Furloughs are also treated differently under US labor laws. A furlough is considered a temporary action and can be executed with little delay. By contrast, federal and state laws require companies to give workers 60 days of notice or more before a layoff under certain circumstances.
This made layoffs a less effective tool for finance chiefs seeking nimble responses to the slump in demand when lockdowns put much of the economy into hibernation. But that calculation can change over time—and has already begun to for some finance chiefs.
A company’s cash balance ultimately dictates whether workers are furloughed or laid off, Mr. Cardillo said. Companies that don’t expect revenue to recover to pre-pandemic levels may be forced to lay off employees who were temporarily furloughed, he said.
When lockdown orders were first imposed, Cars.com Inc furloughed 250 employees, or 16% of its workforce, Jandy Tomy, interim chief financial officer of the Chicago-based auto marketplace, said during a May 6 earnings call. The company permanently terminated 170 of its furloughed employees in an effort to reduce expenses, Ms. Tomy said. The company has brought back 50 of its furloughed employees since its May earnings call, a spokesperson said.
La-Z-Boy Inc permanently cut 10% of its workforce and closed a manufacturing facility in response to the pandemic, CEO Kurt Darrow said during a June 24 earnings call. The job cuts followed the Monroe, Mich, furniture maker’s initial decision to furlough about 6,800 employees, or about 70% of its workforce, Mr. Darrow said.
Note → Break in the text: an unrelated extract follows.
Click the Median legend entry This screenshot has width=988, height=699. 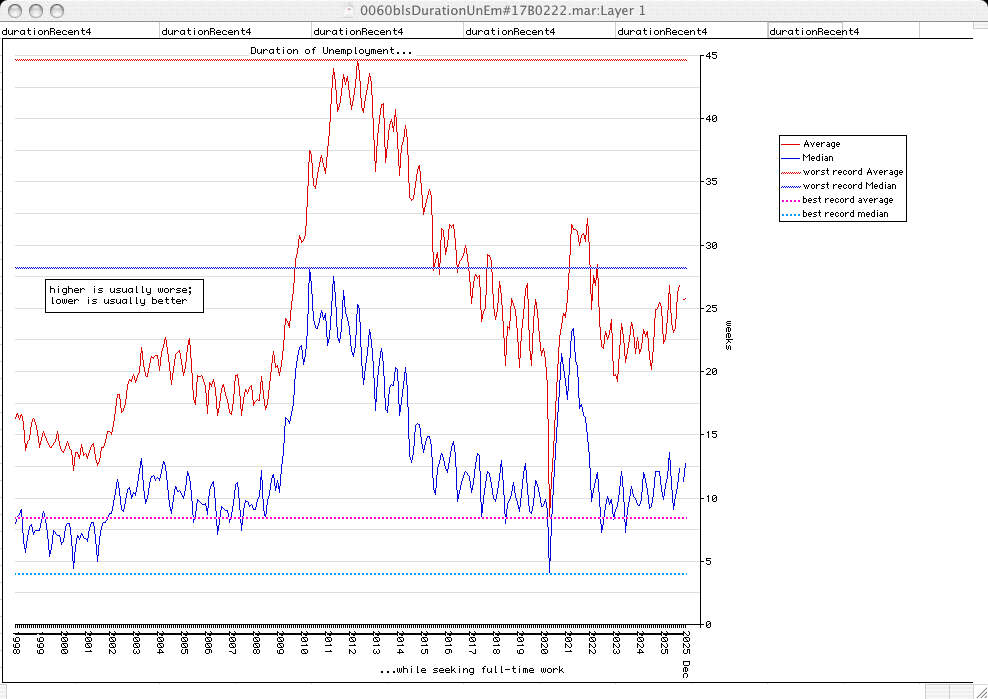(818, 158)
The company brought back 6,000 of its furloughed employees, he said.
Finance chiefs must also contemplate what signal a furlough or layoff sends to investors and other stakeholders, such as suppliers, customers and other employees, said Michael Heric, a partner who leads the corporate support team and advises CFOs for consulting firm Bain & Co. Since furloughs are temporary, and workers can be called back at any moment, they telegraph an optimistic message about the company’s prospects.
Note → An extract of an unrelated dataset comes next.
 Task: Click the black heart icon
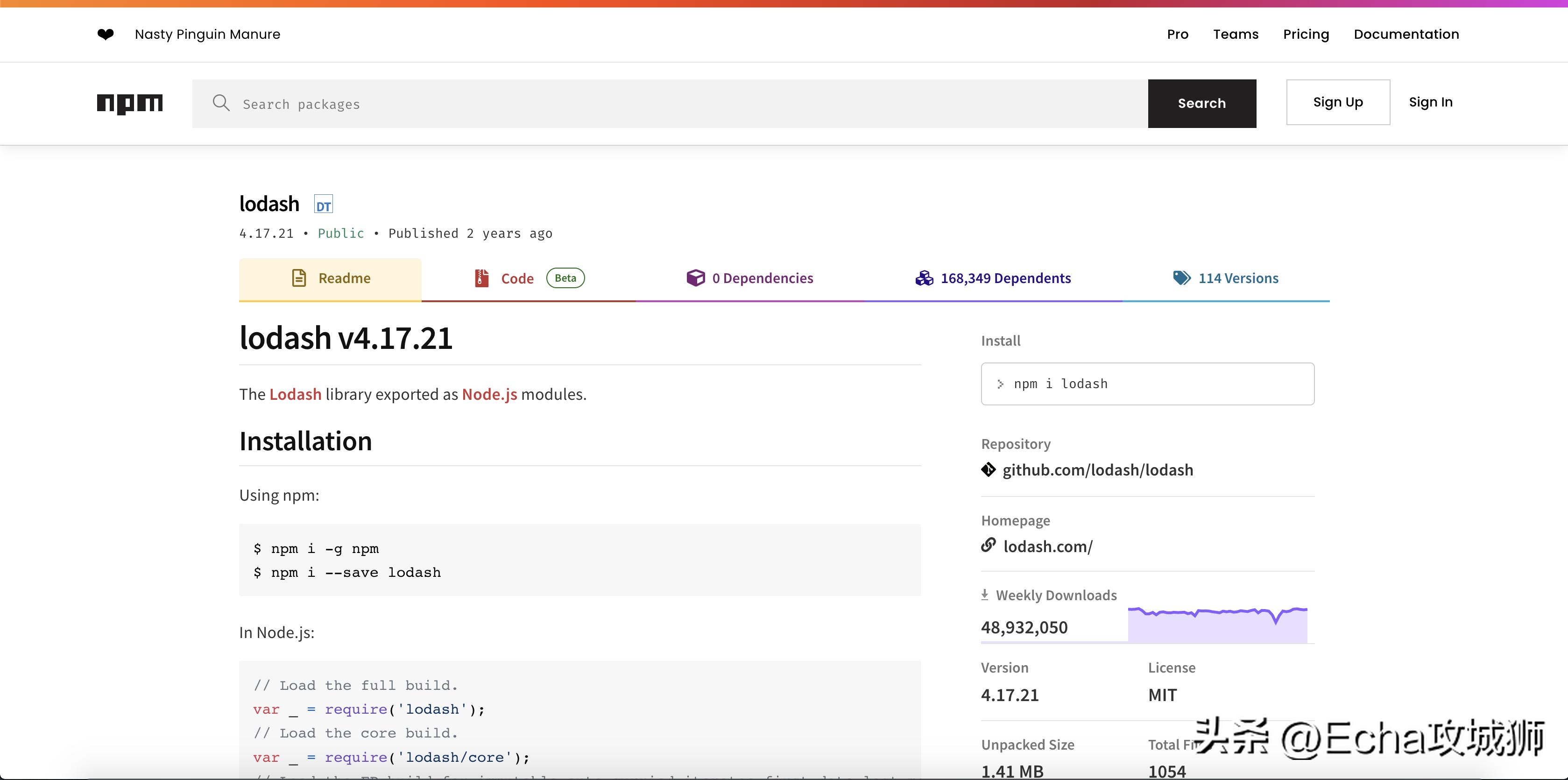tap(106, 35)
By contrast, a permanent reduction to staff through a layoff can sow doubts about the company’s current financial position as well as its ability to recover in the future, Mr. Heric said.
But stretching out furloughs over an extended period, beyond six to 12 months, also has a downside.
“People become more anxious, they become frustrated, and start to look for other opportunities," Mr. Heric said.
Companies watching the resurgence of coronavirus cases in states such as Florida and Texas may hesitate to keep paying benefits for furloughed employees, Mr. Cardillo said.
“I think the stark reality of ‘Gosh, this is not as temporary as we had hoped,’ is now causing companies to take a look a this and say, ‘Furloughs were a nicer idea, but the financial reality is we’re really looking at a layoff,’" he said.